You can’t have dessert until you finish your vegetables.

It’s an edict known by most children to the point of being cliché, and I would argue that it is entirely counterproductive.

I spent my summer as a counselor at a camp for pre-school children. There were many challenging parts to this job—pulling socks onto wet feet, desperately trying to prevent “accidents,” dragging 18 kids on one not-long-enough leash to the playground, and so on. But one of the most soul-wrenching challenges was lunchtime.

Lunch, while typically a “break” in the day, was relaxing for nobody. The counselors, myself included, were pressured to get the kids to eat as much as possible of the lunch provided by the camp. The campers spent a harrowing half hour being wheedled, cajoled, and blackmailed into eating food they found distasteful.

The food wasn’t bad.
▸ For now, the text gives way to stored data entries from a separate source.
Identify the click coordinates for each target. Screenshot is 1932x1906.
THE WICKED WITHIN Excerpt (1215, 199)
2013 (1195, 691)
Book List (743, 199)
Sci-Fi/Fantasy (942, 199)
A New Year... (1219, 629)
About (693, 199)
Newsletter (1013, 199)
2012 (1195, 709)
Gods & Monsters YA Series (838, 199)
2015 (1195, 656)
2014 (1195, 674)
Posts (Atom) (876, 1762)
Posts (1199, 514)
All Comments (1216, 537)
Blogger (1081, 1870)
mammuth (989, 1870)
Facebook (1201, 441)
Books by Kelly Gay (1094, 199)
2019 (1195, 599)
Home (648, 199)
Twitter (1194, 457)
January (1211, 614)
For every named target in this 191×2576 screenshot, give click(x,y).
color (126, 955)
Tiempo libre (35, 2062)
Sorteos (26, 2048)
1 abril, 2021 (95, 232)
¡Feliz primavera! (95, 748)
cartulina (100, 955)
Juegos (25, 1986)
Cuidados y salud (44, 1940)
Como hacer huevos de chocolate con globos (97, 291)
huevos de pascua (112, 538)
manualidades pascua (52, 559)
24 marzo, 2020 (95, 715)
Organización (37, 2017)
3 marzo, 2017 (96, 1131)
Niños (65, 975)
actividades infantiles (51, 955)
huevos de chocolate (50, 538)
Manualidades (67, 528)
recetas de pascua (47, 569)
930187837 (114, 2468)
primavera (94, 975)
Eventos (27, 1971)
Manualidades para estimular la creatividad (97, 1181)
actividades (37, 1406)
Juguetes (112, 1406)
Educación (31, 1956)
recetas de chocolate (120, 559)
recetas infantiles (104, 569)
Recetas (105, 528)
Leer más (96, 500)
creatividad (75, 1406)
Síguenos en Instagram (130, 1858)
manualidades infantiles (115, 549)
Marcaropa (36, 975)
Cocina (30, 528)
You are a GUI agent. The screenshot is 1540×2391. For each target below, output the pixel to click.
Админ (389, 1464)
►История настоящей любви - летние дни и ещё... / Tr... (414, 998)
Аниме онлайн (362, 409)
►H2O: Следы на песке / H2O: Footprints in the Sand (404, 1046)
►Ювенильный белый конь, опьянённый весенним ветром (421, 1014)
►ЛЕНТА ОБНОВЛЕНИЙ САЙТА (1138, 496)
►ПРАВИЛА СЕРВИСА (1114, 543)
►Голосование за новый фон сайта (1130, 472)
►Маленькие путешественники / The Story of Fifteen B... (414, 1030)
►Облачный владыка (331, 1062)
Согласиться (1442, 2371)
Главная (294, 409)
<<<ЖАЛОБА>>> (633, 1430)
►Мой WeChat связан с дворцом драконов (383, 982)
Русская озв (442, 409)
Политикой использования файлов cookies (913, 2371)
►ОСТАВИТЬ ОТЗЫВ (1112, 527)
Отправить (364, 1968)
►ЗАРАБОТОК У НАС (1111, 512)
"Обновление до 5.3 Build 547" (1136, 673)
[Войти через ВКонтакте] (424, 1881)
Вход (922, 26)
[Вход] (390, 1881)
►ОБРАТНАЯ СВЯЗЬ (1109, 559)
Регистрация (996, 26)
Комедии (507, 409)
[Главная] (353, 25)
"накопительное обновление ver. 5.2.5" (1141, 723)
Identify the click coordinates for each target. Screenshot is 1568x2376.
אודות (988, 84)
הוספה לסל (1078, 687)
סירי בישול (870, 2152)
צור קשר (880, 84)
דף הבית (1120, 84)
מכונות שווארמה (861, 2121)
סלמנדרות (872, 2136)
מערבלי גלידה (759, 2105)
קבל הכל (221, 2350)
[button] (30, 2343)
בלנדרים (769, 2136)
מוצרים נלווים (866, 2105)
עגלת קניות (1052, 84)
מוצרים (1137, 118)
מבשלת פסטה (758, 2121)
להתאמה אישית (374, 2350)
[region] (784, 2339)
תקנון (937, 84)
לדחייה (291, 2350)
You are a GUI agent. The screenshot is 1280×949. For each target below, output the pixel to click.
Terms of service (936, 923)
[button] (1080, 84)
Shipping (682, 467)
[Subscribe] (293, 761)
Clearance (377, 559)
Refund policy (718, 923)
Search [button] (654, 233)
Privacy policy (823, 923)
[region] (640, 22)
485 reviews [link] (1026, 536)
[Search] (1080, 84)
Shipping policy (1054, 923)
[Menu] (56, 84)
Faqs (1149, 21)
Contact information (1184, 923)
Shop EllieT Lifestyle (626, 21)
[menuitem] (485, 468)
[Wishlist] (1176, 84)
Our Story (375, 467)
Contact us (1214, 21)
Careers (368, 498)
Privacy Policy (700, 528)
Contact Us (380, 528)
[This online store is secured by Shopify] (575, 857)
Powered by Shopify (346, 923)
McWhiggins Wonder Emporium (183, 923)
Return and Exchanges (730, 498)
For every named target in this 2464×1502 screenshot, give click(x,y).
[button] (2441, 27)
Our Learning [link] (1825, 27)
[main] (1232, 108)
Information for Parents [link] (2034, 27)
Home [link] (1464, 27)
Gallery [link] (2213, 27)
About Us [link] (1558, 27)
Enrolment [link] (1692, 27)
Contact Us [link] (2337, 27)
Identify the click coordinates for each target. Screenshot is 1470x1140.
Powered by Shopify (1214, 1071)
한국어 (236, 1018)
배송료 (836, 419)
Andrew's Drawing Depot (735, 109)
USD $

It was purchased from a company that advertised its food as a healthful alternative to standard cafeteria fare. To describe it as gourmet would be a stretch, but the quality did not justifiably provoke a reluctance to eat it. So what was the problem?

I think the anti-vegetable (and to take it further, anti-health food) epidemic has much less to do with taste than it has to do with taste conditioning. Let’s look at the scenario in which a parent (or a teacher, camp counselor, etc.) forces a child to eat healthful food as a condition for getting to eat dessert.

This teaches the child two things. One, it teaches hir that healthful food is undesirable, something to be suffered through as the price for getting to eat dessert. The entire dining experience becomes a power struggle, enforced by authority figures by means of the Dreaded Broccoli (or Carrot or Spinach). Not only does this establish eating as a cause of stress and tension, but it also makes the children hate the food that ze feels is being forced on hir.

The second thing it teaches the child is that dessert is the ultimate goal. Saying to a child that they “can’t have” something while providing no explanation for it makes it that much more alluring. Have you ever heard a parent discuss the intricacies of nutrition with a four-year old? Unfortunately, it almost never happens. To quote Stephen Sondheim’s “Into the Woods,” “What’s as intriguing or half so fatiguing as what’s out of reach?”

While sugar may or may not be naturally addictive, I believe nearly anything can be addictive if it comes with enough positive reinforcement. Dessert is given a boatload of positive connotations. Not only is it the reward for finishing “yucky” vegetables, but it is also associated with birthdays and holidays.

There is also an automatic assumption that children will not like healthful foods, and people tend to develop what is expected of them. In many books, television shows, and movies, the idea of kids not wanting to eat vegetables is pervasive. As an avid viewer of the PBS show “Arthur,” I remember watching with fascination the episode where D.W. refuses to eat most foods. I also remember reading “A Bad Case of Stripes” by David Shannon, which centers on a girl who absolutely refused to eat lima beans. While these stories send a good message in the end—that healthful foods are actually good—it establishes these types of foods as something  “different” that should be treated with caution.

In the position of an educator or a parent, it is easy to fall into step with the examples you are aware of: the ways those around you are acting, or the ways your parents acted when you were a child. At the camp, though many members of the staff agreed theoretically with the idea of granting children “eating independence,” most followed the trend of applying counterproductive pressure simply out of habit.

While pressure should be avoided because it turns mealtimes into a battle rather than a pleasant experience, children may still need guidance. Even though kids are naturally curious, something they have never experienced before can be daunting. Setting a good example can work wonders in this respect. Show them that grownups eat vegetables too, and that eating spinach is a sign of maturity and not a punishment.

Treating healthy food in a positive manner can be very effective. My mother tells me that my grandparents would exclaim that they had carrots or cherries to offer as if they were a special treat, and now you’d be hard-pressed to find a situation where my mom will pick something sugary over any good fruit or vegetable options (with the exception, of course, of 70 percent dark chocolate).

At the end of the day, a thoughtful push for a healthy balance is all that can be expected. Just as I would die if I ate only cookies, I would also die if I ate only spinach. Personally, I feel lucky that I was fully educated about food; I crave green beans just as often as Peanut M&Ms, and I generally desire to eat healthful food not for the sake of losing weight or improving cardiovascular health or any other specific benefits, but simply because I think it tastes good. This means that if a truly excellent and worthwhile dessert opportunity rolls around, I can indulge in that as well. Just ask my friends about the time I ate an entire pint of Coffee Almond Roca frozen yogurt.

So, as a general rule of thumb for any children you may encounter over your lifetime: teach them to love vegetables, and let them eat cake.